# [Exercise brief]
Which lines below contain "agent"? Pull them out.

# [Provided data]
##########
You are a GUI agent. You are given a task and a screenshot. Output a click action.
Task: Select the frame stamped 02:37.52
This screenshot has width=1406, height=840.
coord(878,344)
##########
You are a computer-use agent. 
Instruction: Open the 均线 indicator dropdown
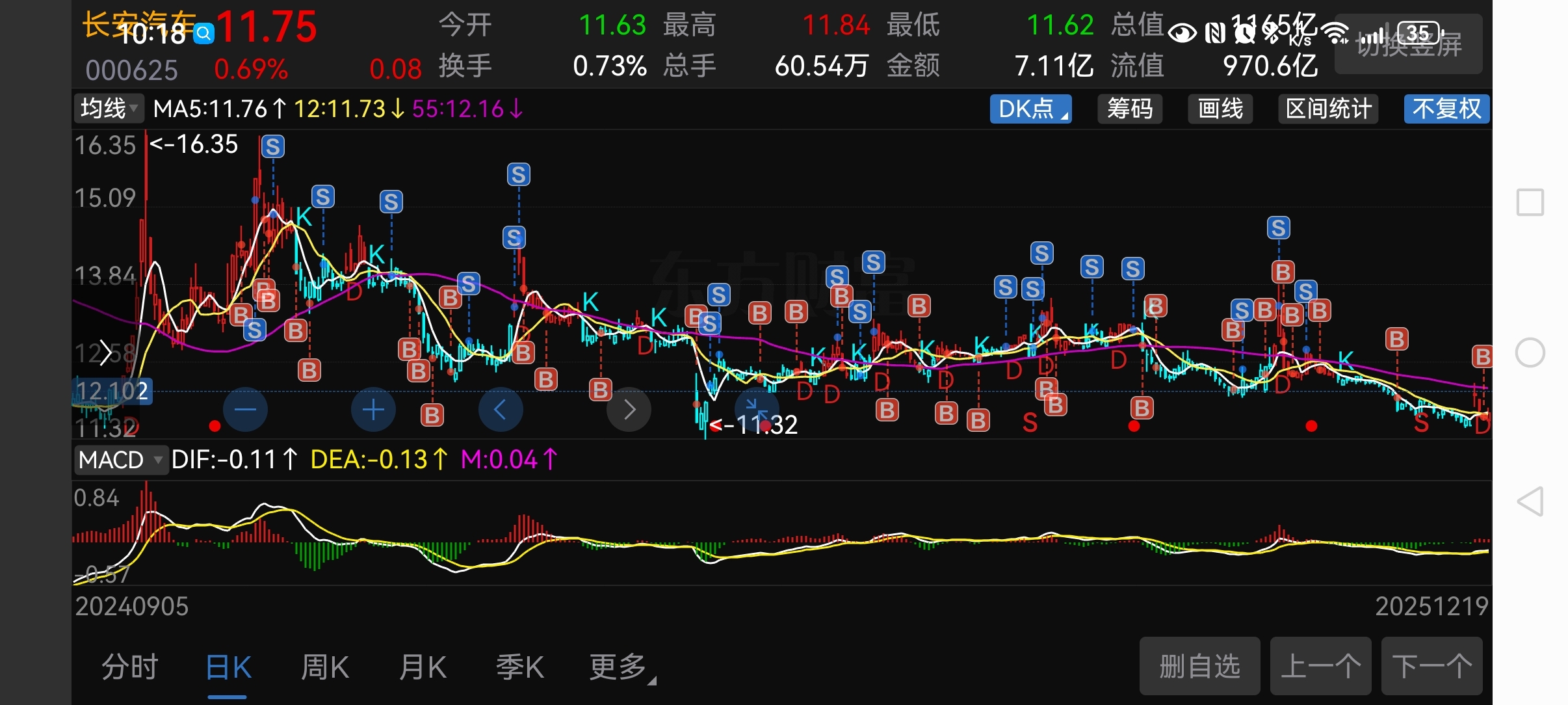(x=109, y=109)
##########
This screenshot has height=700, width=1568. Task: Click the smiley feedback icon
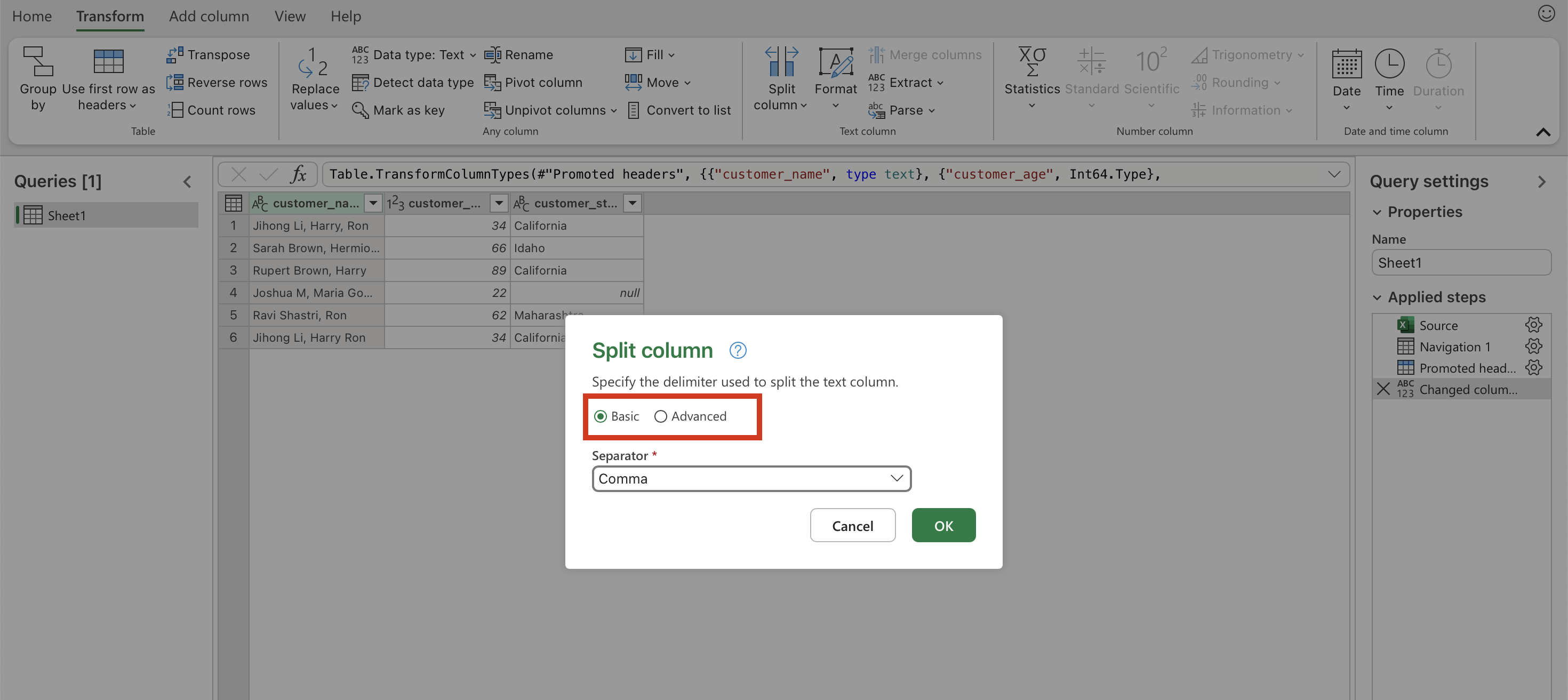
##########
# [Written answer]
You are a GUI agent. You are given a task and a screenshot. Output a click action.
You are a computer-use agent. 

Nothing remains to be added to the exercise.